Pope's Condition 'very grave'
Vatican: Pope's condition 'very grave'
Spokesman denies heart attack report
VATICAN CITY (CNN) -- Pope John Paul II's condition is "very grave," Vatican spokesman Joaquin Navarro-Valls said early Friday, the first time the Vatican has used such language to describe the pontiff's latest health crisis.
Navarro-Valls told reporters the pope had suffered "cardiocirculatory collapse and shock" but denied media reports that the ailing pontiff had had a heart attack.
He said the pope remains lucid and serene and is being treated in the Vatican, because it is his desire to remain in his residence and not return to the hospital.
The pontiff even concelebrated a Mass early Friday, Navarro-Valls said.
The Vatican was expected to issue a new update on the pope's late Friday morning.
Earlier, a Vatican official said the pope appeared to be responding well to antibiotic treatment for a urinary tract infection that caused him to develop a fever.
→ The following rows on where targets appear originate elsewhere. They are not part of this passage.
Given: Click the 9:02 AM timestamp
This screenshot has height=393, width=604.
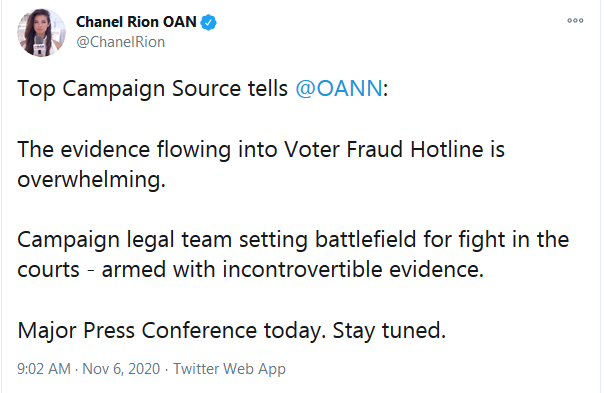Looking at the screenshot, I should [44, 369].
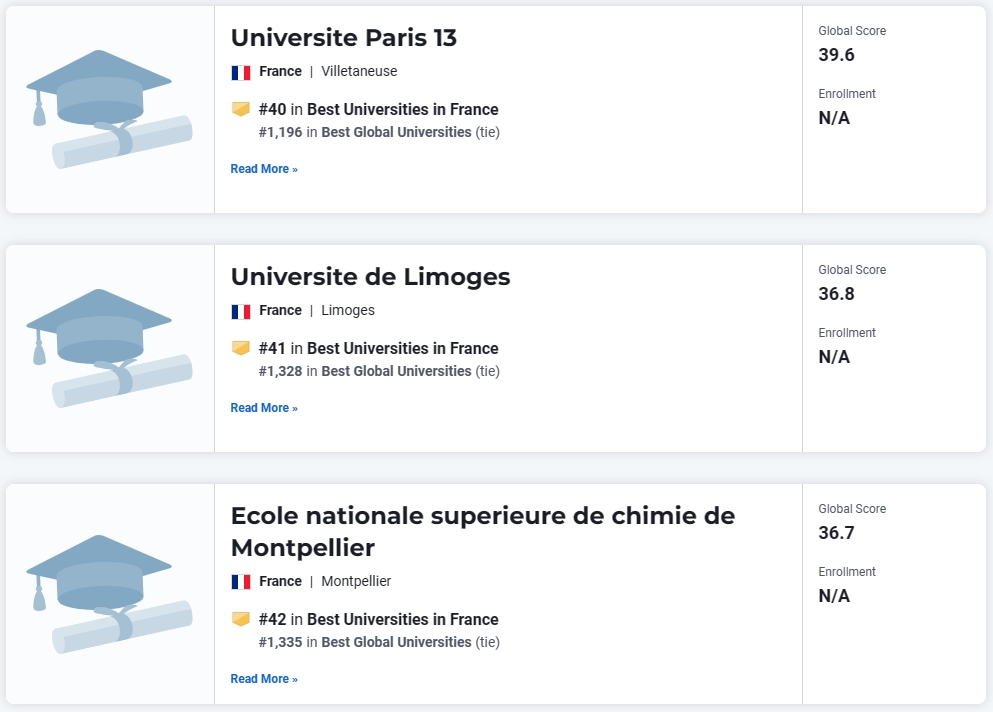The image size is (993, 712).
Task: Open the Universite Paris 13 title link
Action: click(x=344, y=38)
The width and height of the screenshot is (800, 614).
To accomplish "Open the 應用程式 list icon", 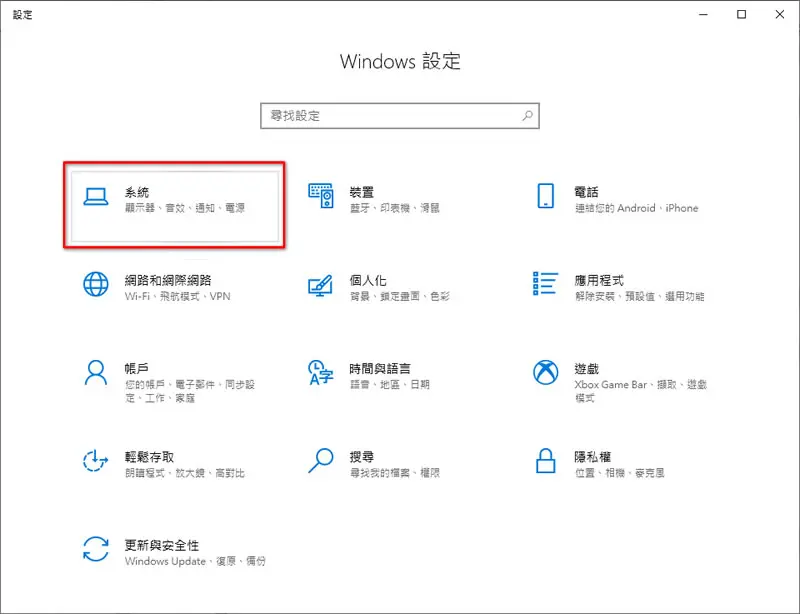I will [x=545, y=284].
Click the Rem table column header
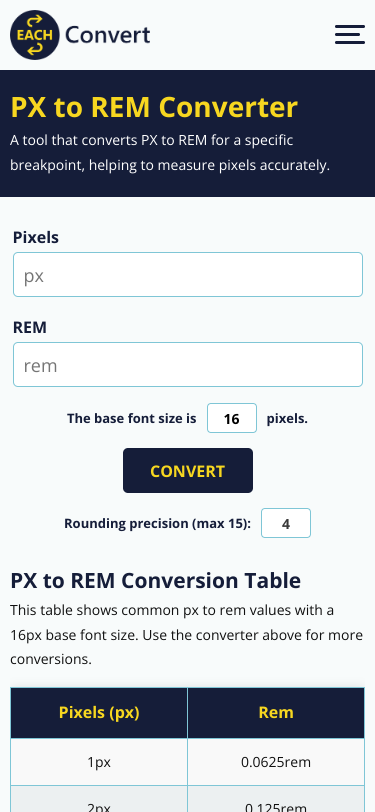The width and height of the screenshot is (375, 812). (x=276, y=713)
On Thursday night, as his health deteriorated, the pontiff received the Catholic Church's sacrament Anointing of the Sick, formerly known as Last Rites or Extreme Unction -- a ritual of healing, a Vatican source told CNN.
The sacrament is given to patients who are seriously ill in addition to those who are near death. The pope last received the sacrament in 1981, when he was wounded by a would-be assassin.
The news of the pope's worsening condition came two days after the Vatican revealed that he had a feeding tube inserted through his nose to provide more nutrition as he struggled to recover from a tracheotomy five weeks ago.